# [EXERCISE INSTRUCTIONS]
Copy the items below from the line with "Click the blue key icon for Zoll-Ident" to the line with "coord(434,171)", substituting "key symbol" for "blue key icon" and leaving everything else as it is. Omit the pictures.

# [DATASET RECORDS]

-- START --

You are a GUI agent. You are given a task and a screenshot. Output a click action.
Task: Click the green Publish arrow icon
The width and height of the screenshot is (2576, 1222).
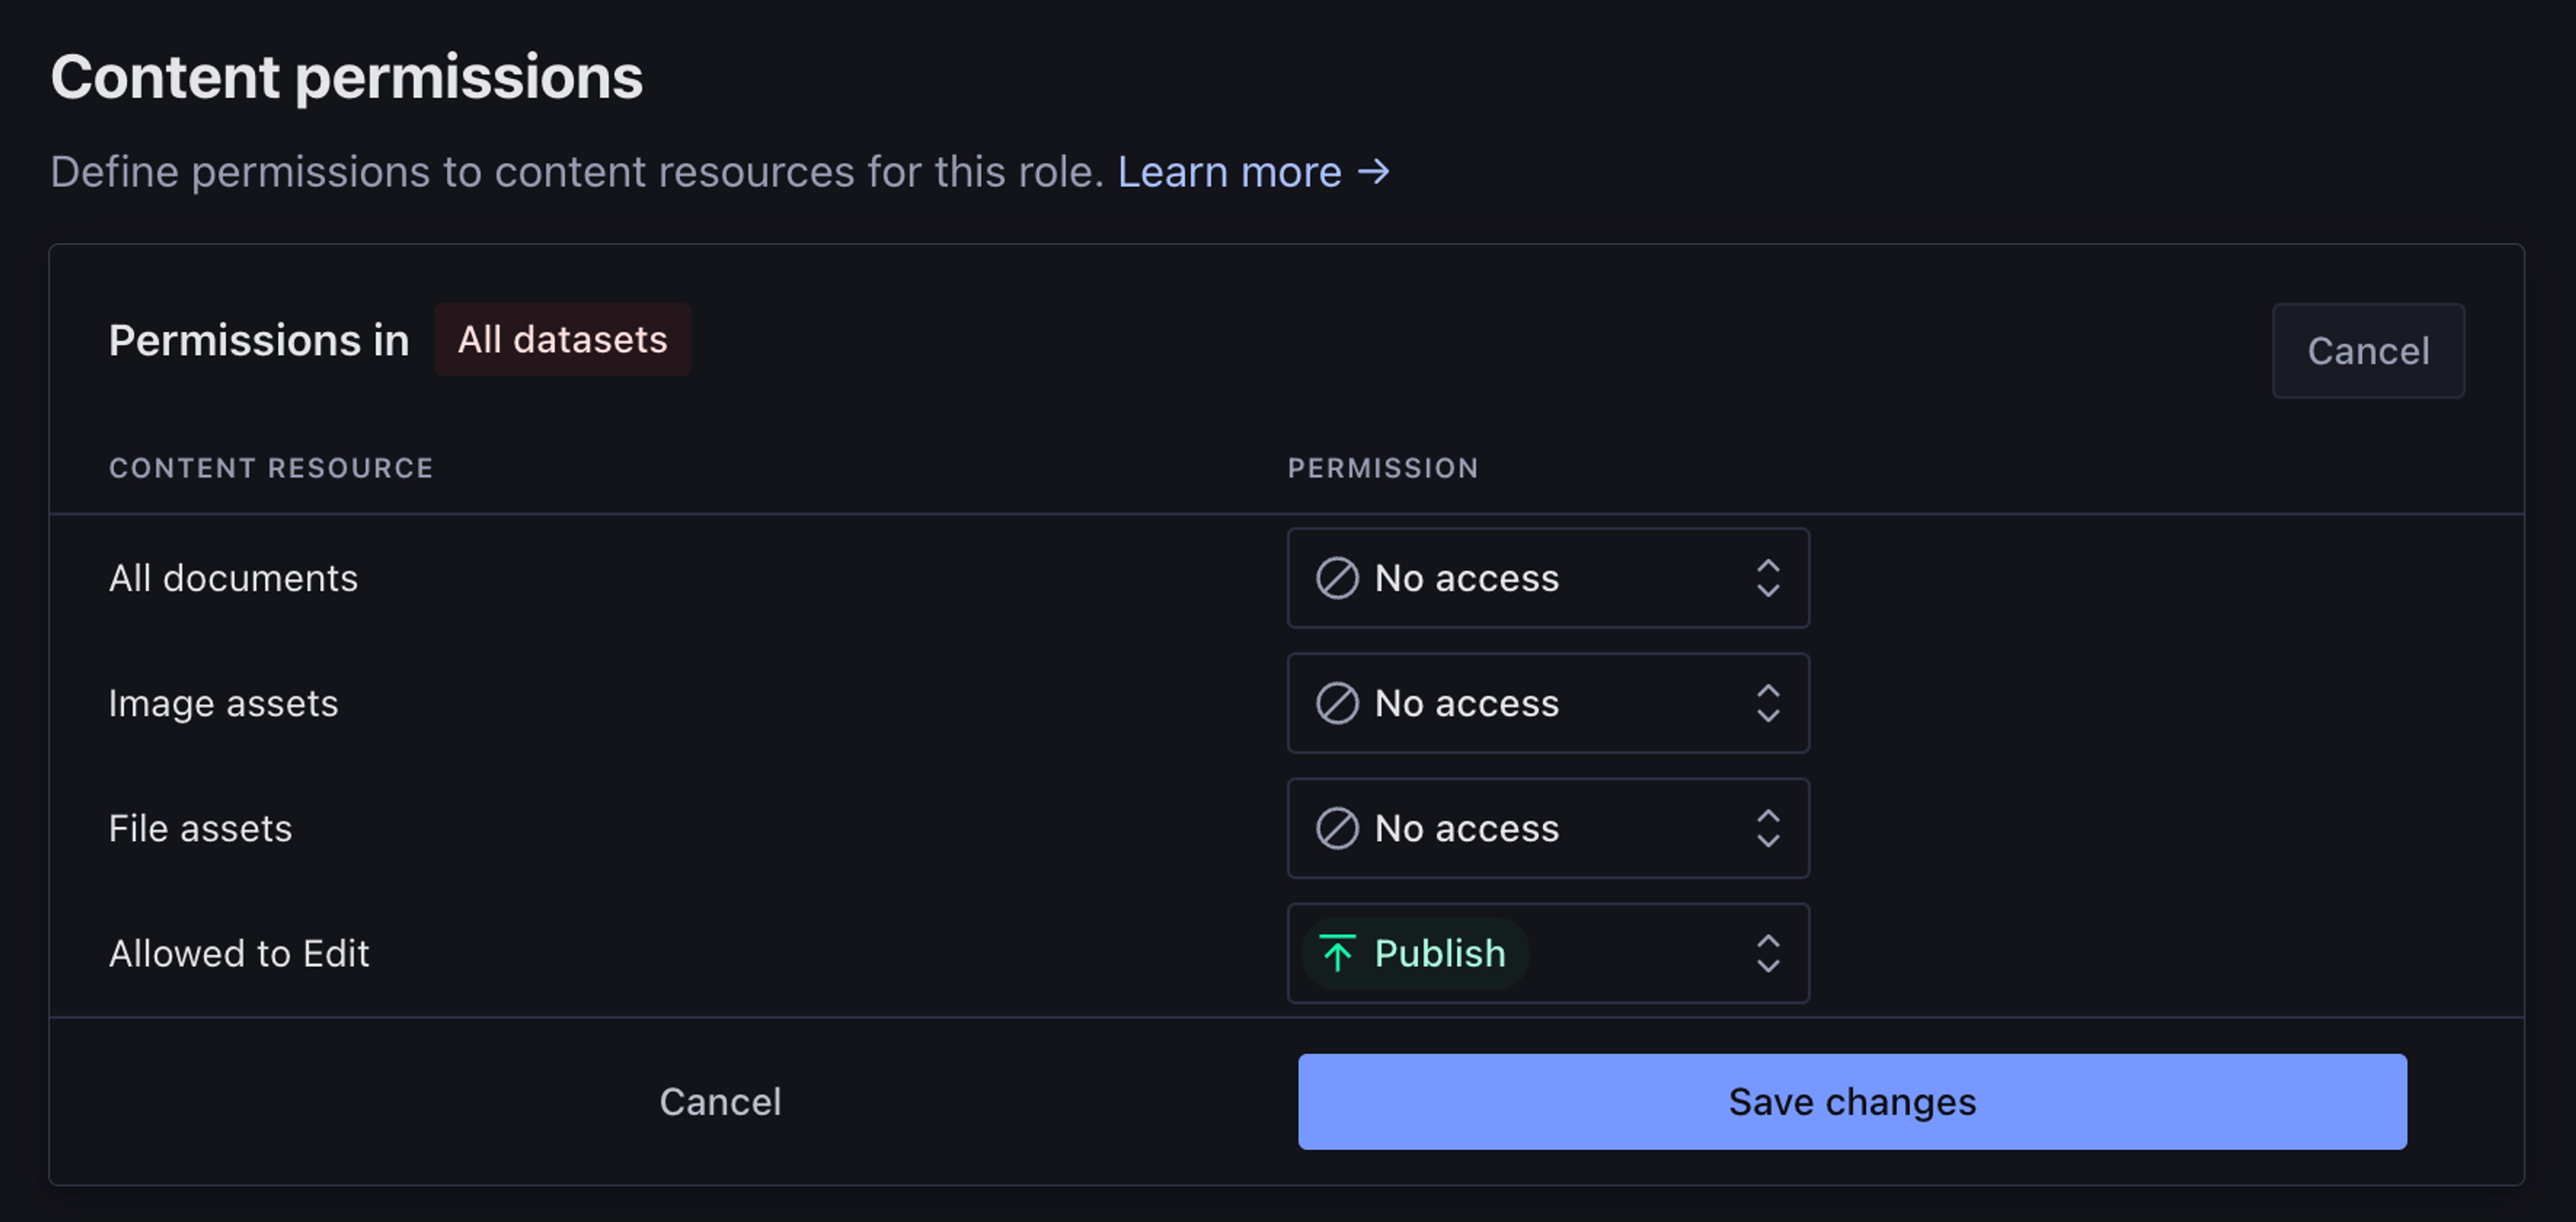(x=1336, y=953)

-- END --
-- START --

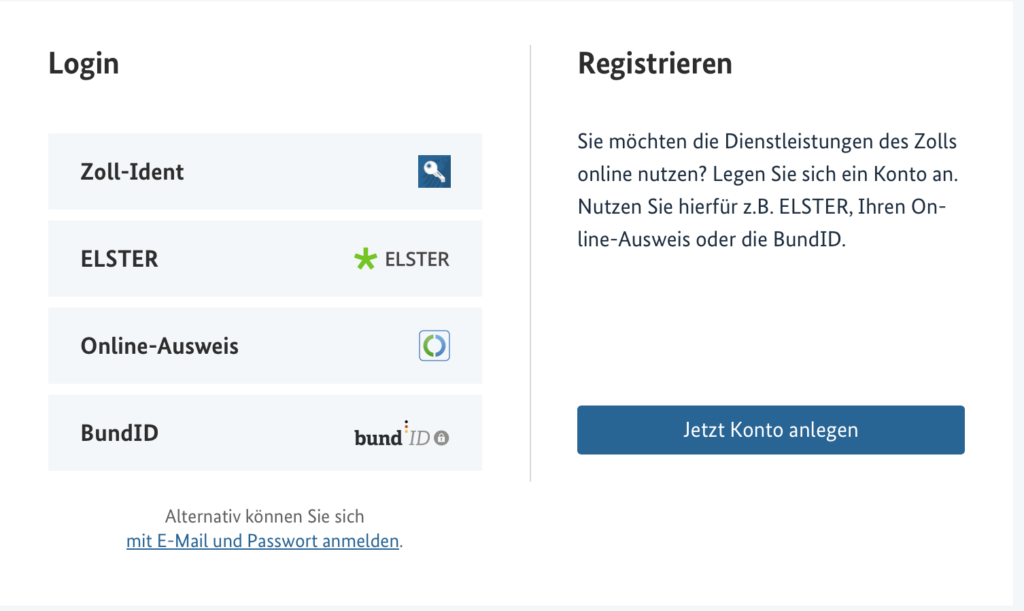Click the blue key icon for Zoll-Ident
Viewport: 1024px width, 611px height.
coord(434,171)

-- END --

# [RESULT OF THIS EXERCISE]
Click the key symbol for Zoll-Ident
Viewport: 1024px width, 611px height.
coord(434,171)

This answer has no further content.